The melting point of zirconium is 1855 °C (3371 °F), and the boiling point is 4371 °C (7900 °F). Zirconium has an electronegativity of 1.33 on the Pauling scale. Of the elements within d-block, zirconium has the fourth lowest electronegativity after yttrium, lutetium and hafnium.

At room temperature zirconium exhibits a hexagonally close packed crystal structure, α-Zr, which changes to β-Zr a body-centered cubic crystal structure at 863 °C. Zirconium exists in the β-phase until the melting point.

Materials fabricated from zirconium metal and ZrO2 are used in space vehicles where resistance to heat is needed. High temperature parts such as combustors, blades, and vanes in jet engines and stationary gas turbines are increasingly being protected by thin ceramic layers, usually composed of a mixture of zirconia and yttria.

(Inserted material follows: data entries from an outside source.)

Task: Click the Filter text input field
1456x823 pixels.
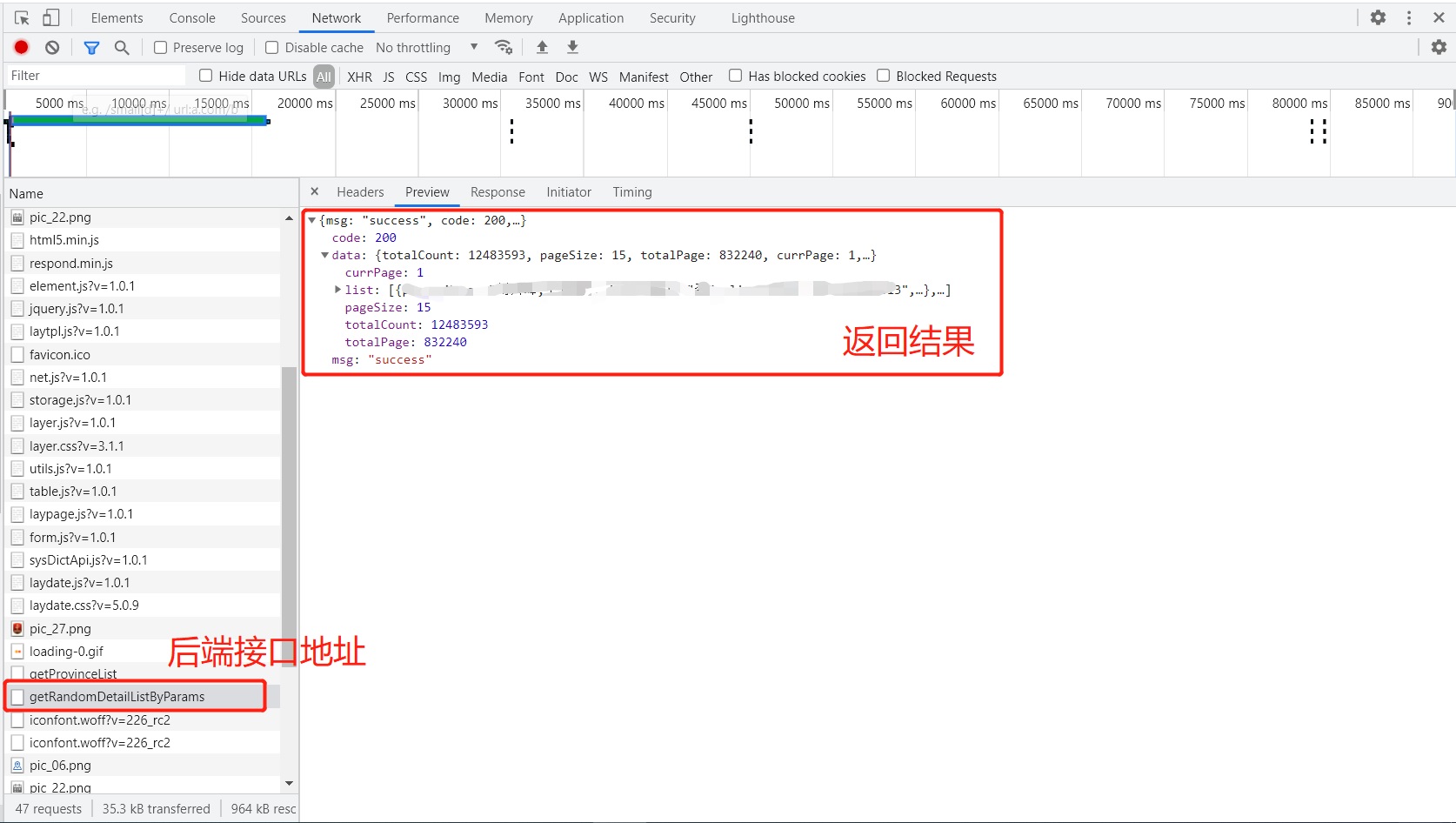Action: [96, 76]
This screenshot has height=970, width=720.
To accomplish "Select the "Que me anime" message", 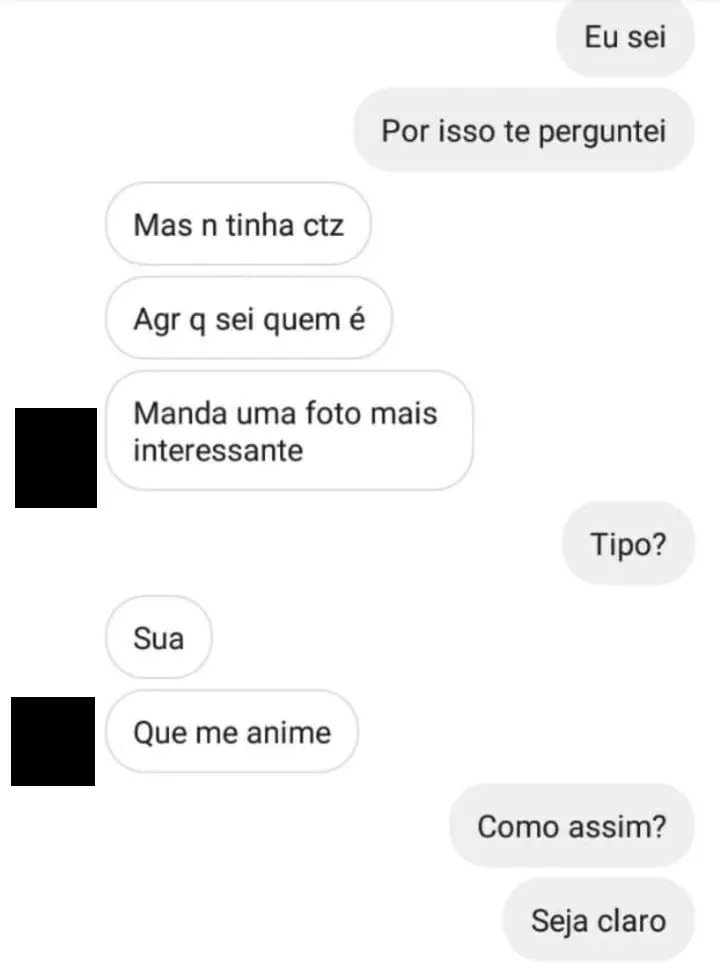I will tap(231, 731).
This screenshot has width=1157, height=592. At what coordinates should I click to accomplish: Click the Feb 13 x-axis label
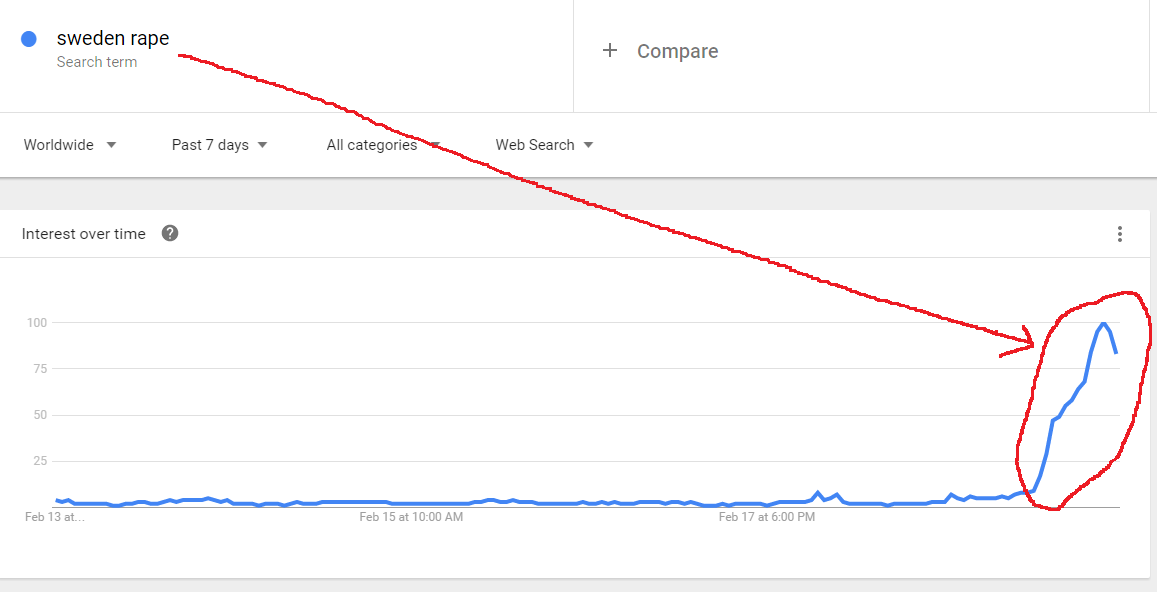pos(55,517)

Zirconium-bearing compounds are used in many biomedical applications, including dental implants, knee and hip replacements, middle-ear ossicular chain reconstruction, and other restorative and prosthetic devices.

Zirconium cyclosilicate is also under investigation for oral therapy in the treatment of hyperkalemia. It is a highly selective oral sorbent designed specifically to trap potassium ions in preference to other ions throughout the gastrointestinal tract.